Australian politician

Christopher John Back (born 11 February 1950) is a former Australian politician, who was a Liberal Party member of the Australian Senate for Western Australia from 2009 until his resignation in 2017.

== Early life and education==
Back was born in Perth and was educated at Aquinas College, Perth.

In 1971, he graduated from the University of Queensland and was then posted to Merredin as a Veterinary Officer in 1972. He served there until being transferred to Moora in 1974. In the middle of that year, Back resigned and went into racehorse practice in Caulfield, Victoria.

Back lectured in Animal Science and Production at Curtin University (Muresk Institute) from 1975 to 1988. During this period, he also spent time at the University of California in 1980 and 1984, working in the Department of Equine Reproduction. At Muresk, Back developed Australia’s first tertiary course in Equine Management in 1977. Graduates were then able to find a range of employment internationally because of this.
In a change of career direction, he was then appointed as the first CEO of the Rottnest Island Authority and served for seven years in the mid-1990s. Back was then CEO of the WA Bush Fires Board. In this role, Back introduced water bombing aircraft and updated volunteer equipment. He received the Prime Minister's Gold Award for technological achievement recognising the work undertaken in using satellites to track wildfires in remote locations. Back then moved to Tasmania and purchased the wholesale and retail businesses of Shell, which was his introduction to the Oil and Gas industry. He continued to work in Australia, South East Asia, India and the Middle East servicing oil majors and military clients and subsequently assisting in the establishment of a multi-national oil and gas services company until 2008.

In 2012, he was awarded the Kendall Prize by the Australian Veterinary Association for his service to the profession in Australia.

== Political career ==
In 2009, Back was appointed by a joint sitting of the Western Australian Parliament to replace Chris Ellison, who had resigned that January. Back was sworn into the Senate as a Liberal Senator for Western Australia on 11 March 2009. He was the first veterinarian elected to the Senate of the Federal Parliament.

In the 44th Parliament, Back was chairman of the Foreign Affairs, Defence and Trade Legislative Committee. Before that he was chairman of Education, Employment and Workplace Relations References Committee, and actively contributed to the Rural Affairs and Transport committee, where his main focus centred around biosecurity, food and animal health, and the welfare of agricultural industries generally. He was a member of the Joint Parliamentary Committee on Gambling Reform and involved in multiple hearings, including: animal welfare standards in Australia’s live export markets; reform of the Australian Federation; and a review of the Professional Services Review (PSR) Scheme. He was Deputy Whip in the Senate in 2012.

On 13 June 2017, Back announced his intention to resign from the Senate, with the following sitting week to be his last. In July, the WA Liberal Party preselected Slade Brockman to be appointed in Back's place.

He delayed his resignation until 31 July 2017.

== Personal life ==
Back married in 1974 and has three children, Elizabeth, Michael and Justin.
Justin, his youngest son relocated to the US and currently serves as President of Acadian Ambulance https://acadianambulance.com/our-company/leadership/
Chris lives with his wife Linda in Perth, Western Australia.

**REQUIREMENT 1**: Reproduce word for word the part of the Chris Back profile starting at "In 2012, he" and ending at "the Federal Parliament.".
**REQUIREMENT 2**: According to the Chris Back profile, in which places did he work while servicing oil majors and military clients? List them all.
The data after this Chris Back profile isn't needed.

**SOURCE DATA**:
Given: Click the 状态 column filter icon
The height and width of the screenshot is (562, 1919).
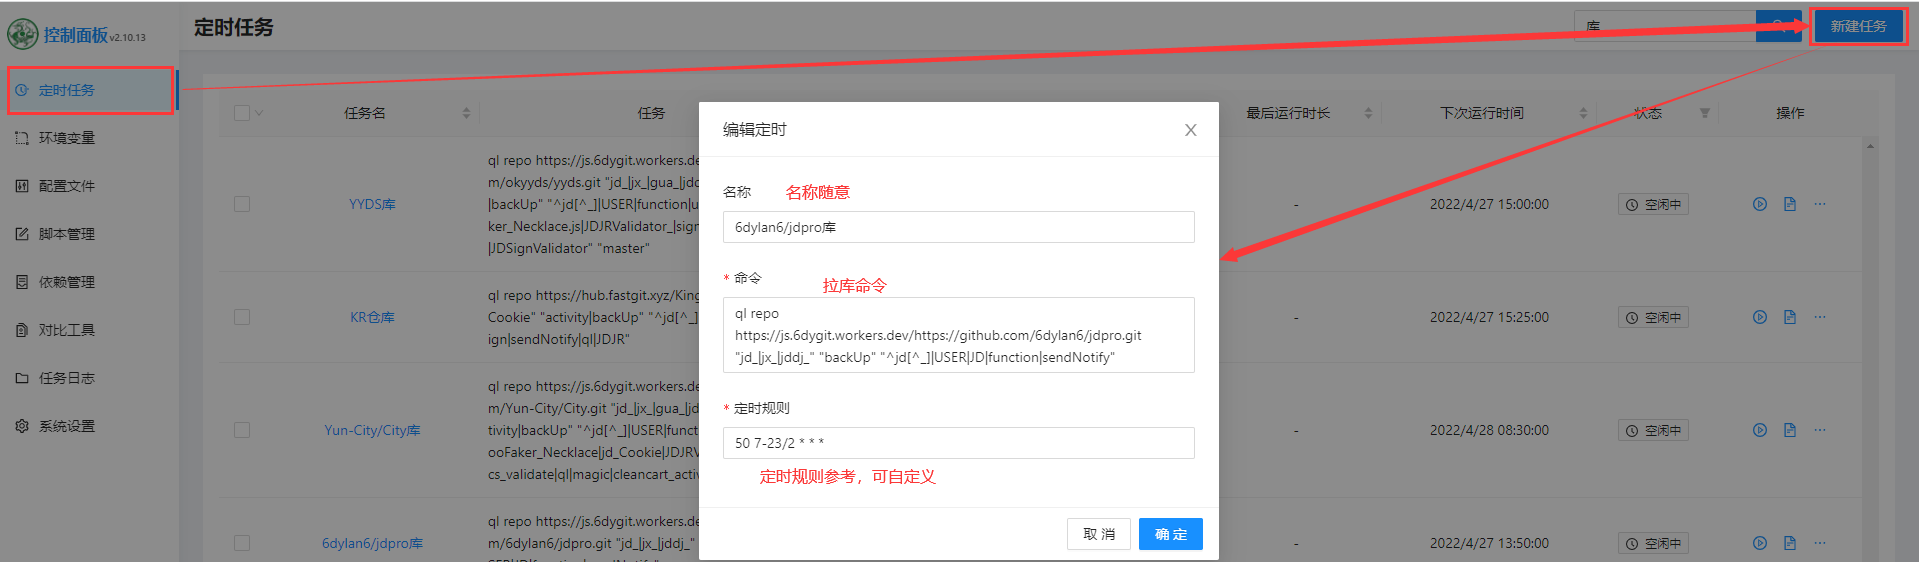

**ANSWER SECTION 1**:
In 2012, he was awarded the Kendall Prize by the Australian Veterinary Association for his service to the profession in Australia.

== Political career ==
In 2009, Back was appointed by a joint sitting of the Western Australian Parliament to replace Chris Ellison, who had resigned that January. Back was sworn into the Senate as a Liberal Senator for Western Australia on 11 March 2009. He was the first veterinarian elected to the Senate of the Federal Parliament.

**ANSWER SECTION 2**: Australia, South East Asia, India, the Middle East